2. CB Kevin Fogg: The Stamps evidently went into this game with the intention of testing the rookie field-side corner, and it payed off in dividends for Dave Dickenson. Fogg gave up a whopping five catches for 67 yards, including a 37-yard catch from Joe West against press cover-1 man-coverage. He could’ve also been the victim on another near touchdown to Simon Charbonneau-Campeau in the 1st-quarter had it not been for an over-throw, as the Liberty product had deep zone responsibilities and was late reacting to the out-n-up move. Several of the completions that Fogg gave up were in man-coverage, and with field corners typically in solo coverage in cover-7 or cover-3 defenses, that is quite concerning.

4. Maurice Leggett: Leggett’s run support was non-existent, as he terribly missed two tackles, and was also beat on a 27-yard touchdown to Simon Charbonneau-Campeau’s corner-route. While Leggett maintained tight coverage in a cover-1 situation, he absolutely needs to make a play on that ball in the air. Calgary ran toss plays to the wide-side of the field several times, sacrificing a receiver to crack block the defensive end, and Leggett was unable to come up and limit the damage.

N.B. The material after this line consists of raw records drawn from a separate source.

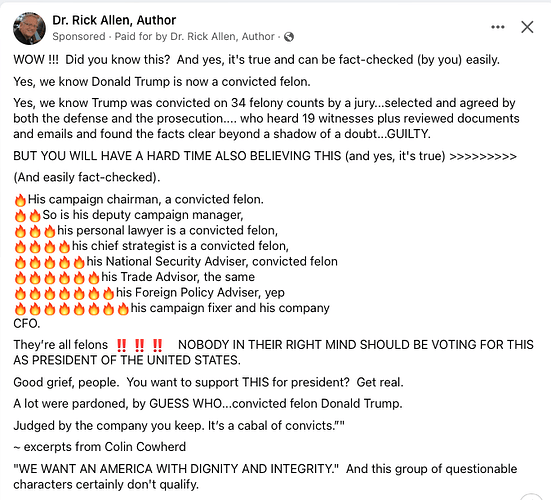Viewport: 551px width, 500px height.
Task: Click the "WE WANT AN AMERICA WITH DIGNITY" quote
Action: pos(176,469)
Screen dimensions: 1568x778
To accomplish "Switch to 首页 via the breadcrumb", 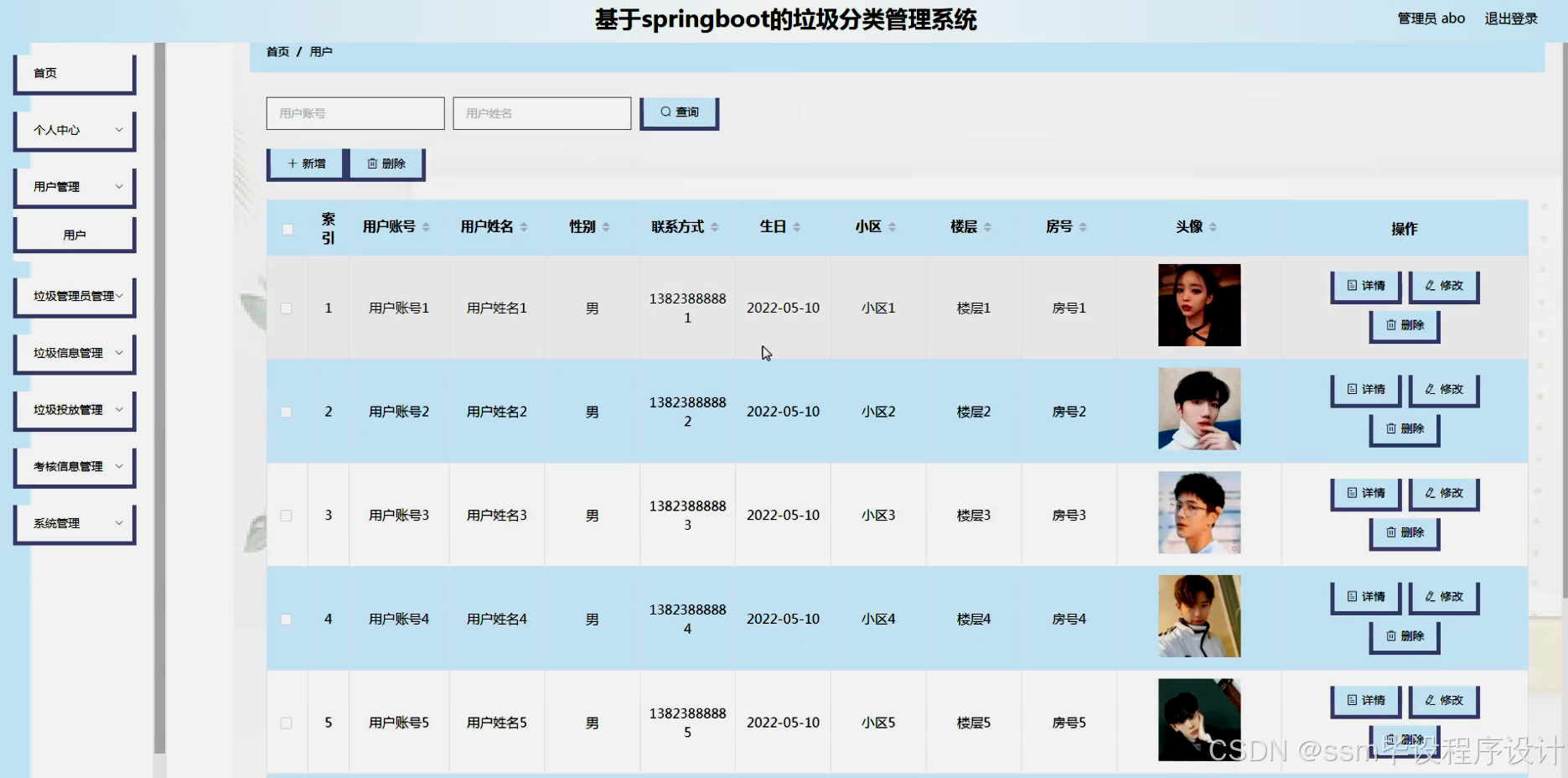I will [277, 51].
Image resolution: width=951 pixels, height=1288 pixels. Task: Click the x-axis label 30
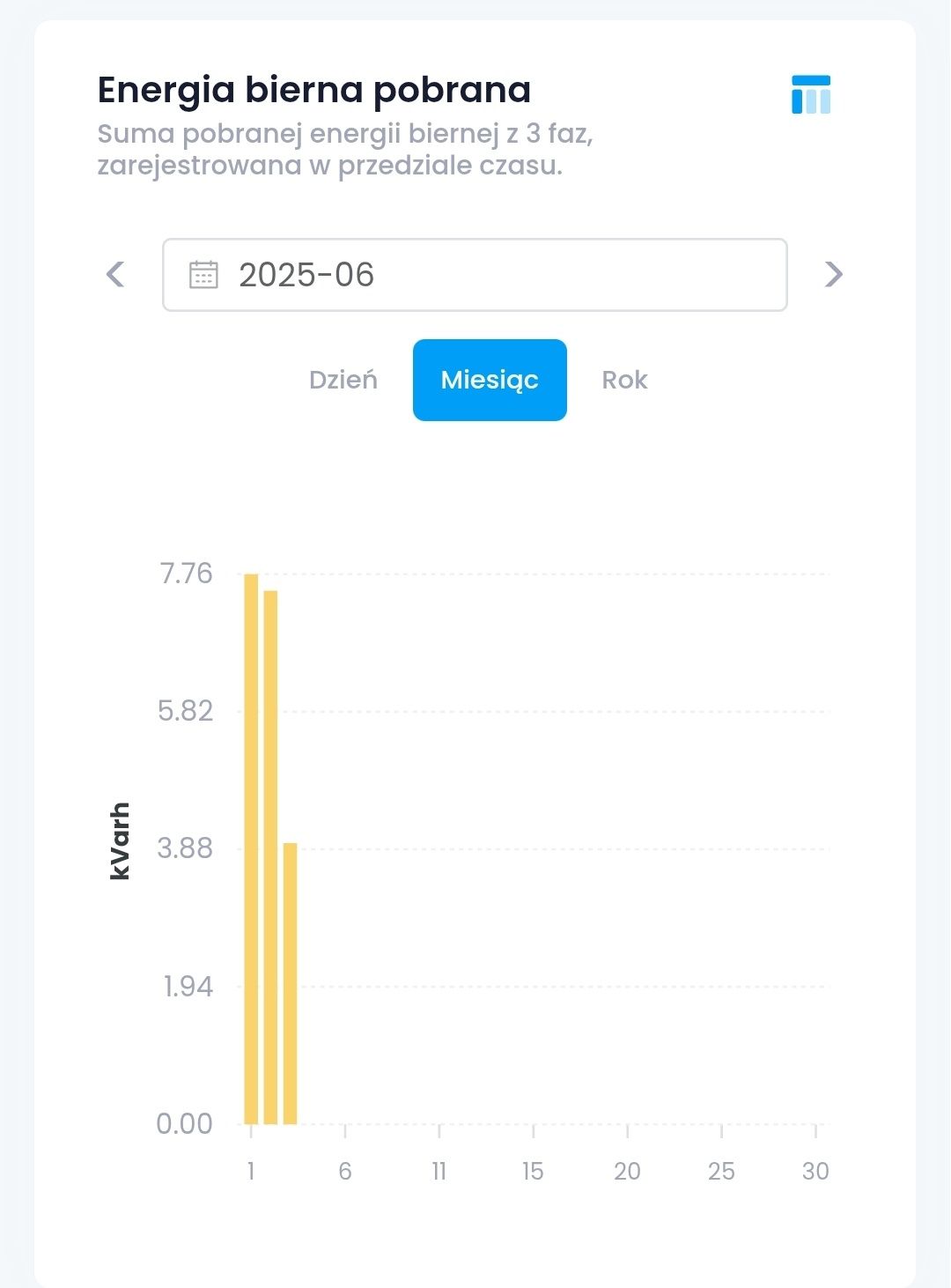click(x=815, y=1171)
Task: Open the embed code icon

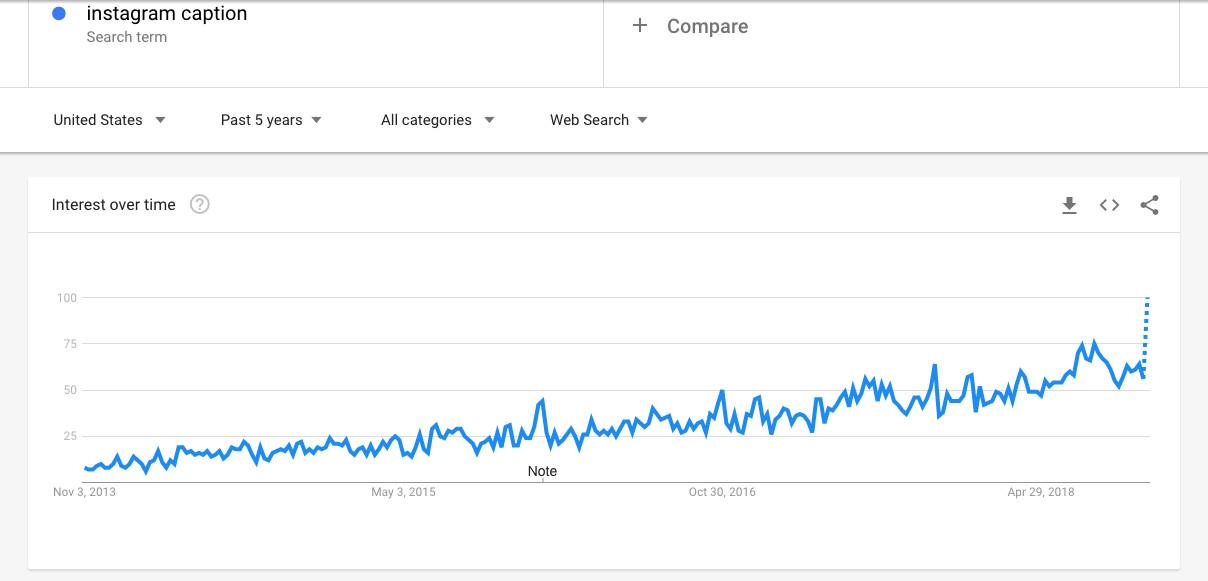Action: (x=1109, y=205)
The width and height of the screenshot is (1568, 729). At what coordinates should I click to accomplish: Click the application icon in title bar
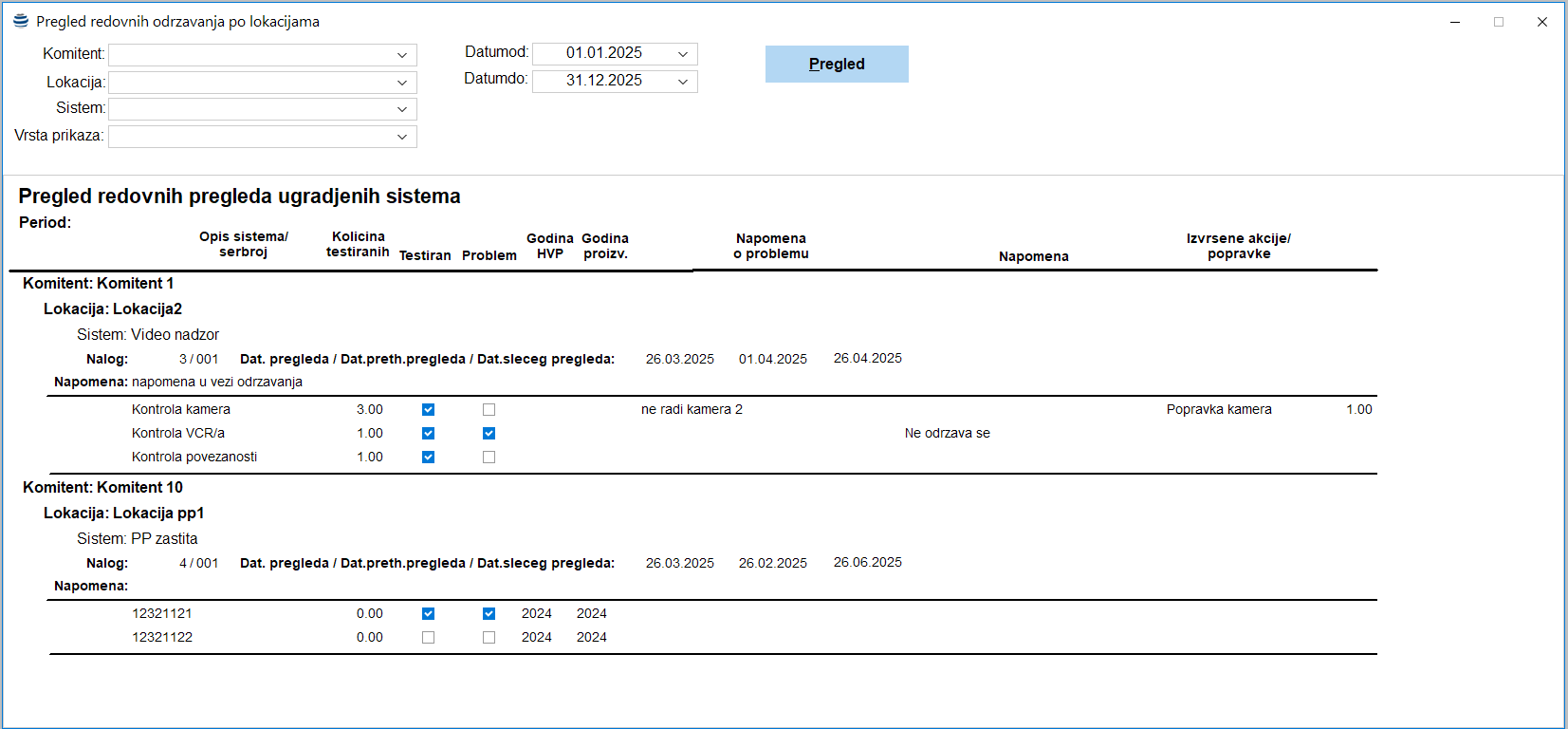click(x=20, y=21)
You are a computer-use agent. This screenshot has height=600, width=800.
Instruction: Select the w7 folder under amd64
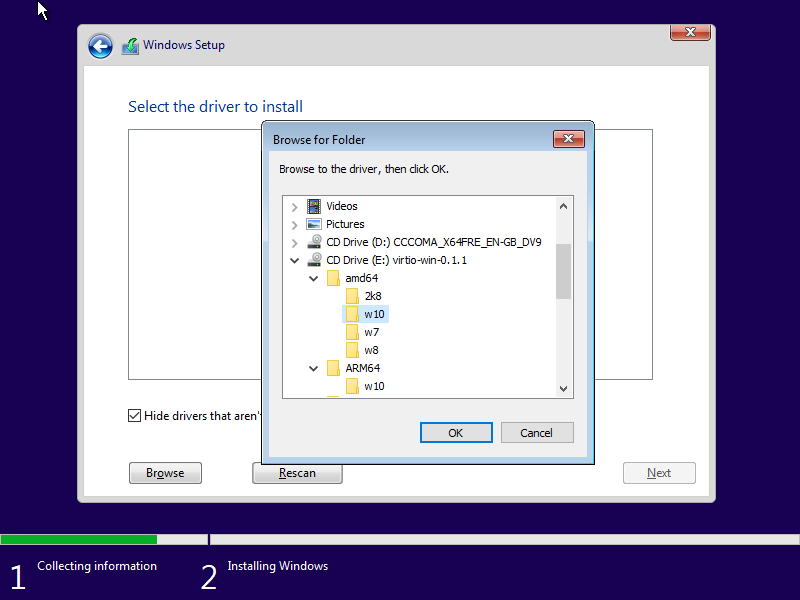(371, 332)
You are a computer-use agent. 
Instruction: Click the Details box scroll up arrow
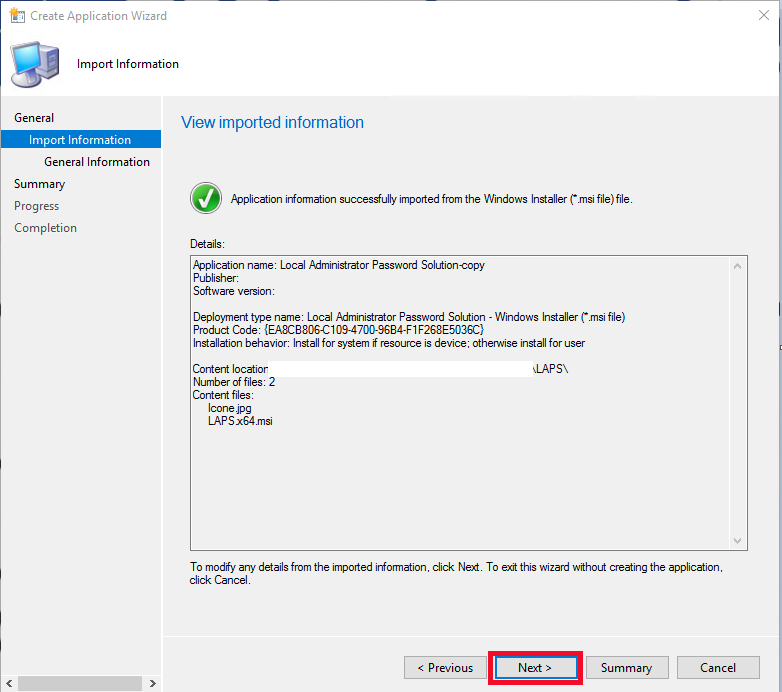click(739, 266)
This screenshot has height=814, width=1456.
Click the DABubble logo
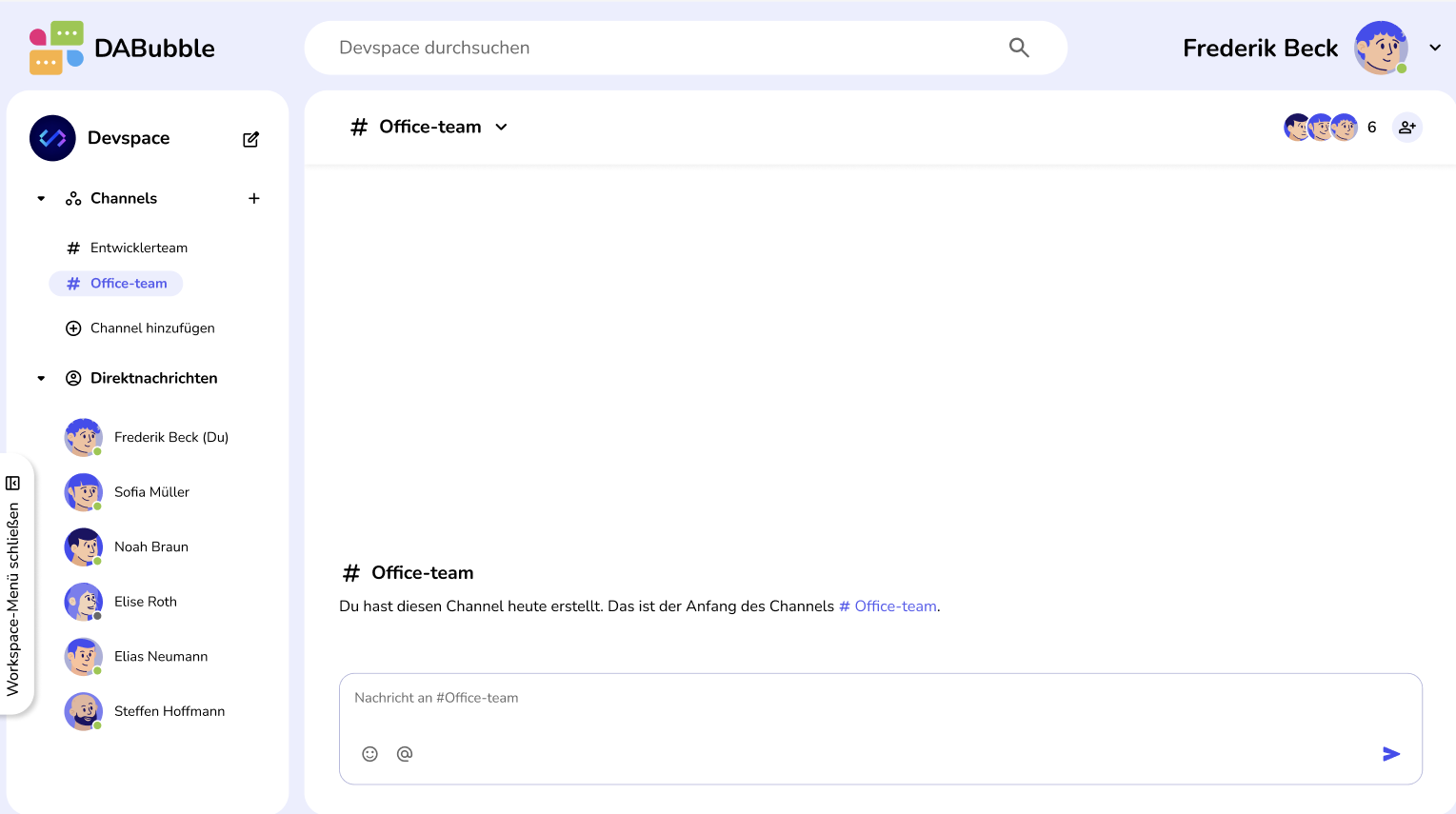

5. QB Drew Willy: Willy’s struggles both with completing passes downfield and with accuracy were once again on display against the Stampeders. His longest completion in the first three quarters was a quickly thrown dig-route to a well-covered Darvin Adams, which picked up 12 yards. Willy missed on quite a few first half throws, too, including an open, quick-slant to Adams, a seam route to Ryan Smith and a deep curl to Adams once again. He also hesitated before completing to Smith on a 10-yard out, which prevented the diminutive pass-catcher from being able to turn up field and get the first-down before his momentum took him out of bounds. The Stamps’ defensive play-calls were significantly less aggressive in the fourth quarter when the game was out of hand, and that’s when Willy padded his stats. While he made some nice throws, such as a 15-yard dig-route to Davis; a well-placed quick-slant to Adams for a touchdown; a 10-yard dig-route to Davis for a touchdown; a seam-route on a rope between quarters defense to Thomas Mayo; and a 15-yard dig to Ryan Smith, a big chunk of his yardage still came from hitch screens (2 for 22 yards), RB screens (2 for 31 yards) and dump-offs (6 for 46 yards). Otherwise, Willy was forced to hit his underneath receivers with Calgary playing a soft cover-4 defense. It really wasn’t all that impressive. Willy needs to start trusting his pre-snap reads in the next few games to start seeing some results in Paul Lapolice’s West Coast offense.


BUY/SELL

Buy: Richie Hall’s system is an issue. It’s a huge issue. Hall’s belief in using the Cowboy front – where the middle-linebacker aligns in a gap and eats blocks to free up the weak-side linebacker – is a huge reason why Jerome Messam rumbled for 137 yards on the ground. It’s easily exploited by offensive coordinators, and it restricts a tremendous play-maker in Khalil Bass to one gap instead of granting him the freedom to flow to the ball-carrier and make plays. Hall also continues to put his secondary in disadvantageous positions by blitzing his linebackers from depth in cover-1 situations. Having Wild and Bass vacate the middle to rush the passer – and get no where near the quarterback since their coming from depth – is a large reason for opposing offense’s success with underneath passes against the Blue & Gold. The Bombers have a plethora of talent on the defensive side of the football, but the scheme they’re restricted to is evidently holding them back.

Sell: Willy needs more time in the pocket. The offensive line has been the Bombers’ best unit so far in the 2016 season. While Lapolice’s offense reduces the pressure to maintain blocks, it’s clear that the Bombers are communicating stunts, twists and blitzes better than they have in awhile. Stanley Bryant Jr. is playing at an All-Star level, while Jamarcus Hardrick is proving to be the real deal at left guard. The game is also appearing to be slowing down for young Canadians Mathias Goossen and Sukh Chungh, as they’re mental mistakes are noticeably being reduced in their third and second seasons, respectively.


OFFENSIVE PLAYER OF THE GAME: LT Stanley Bryant Jr.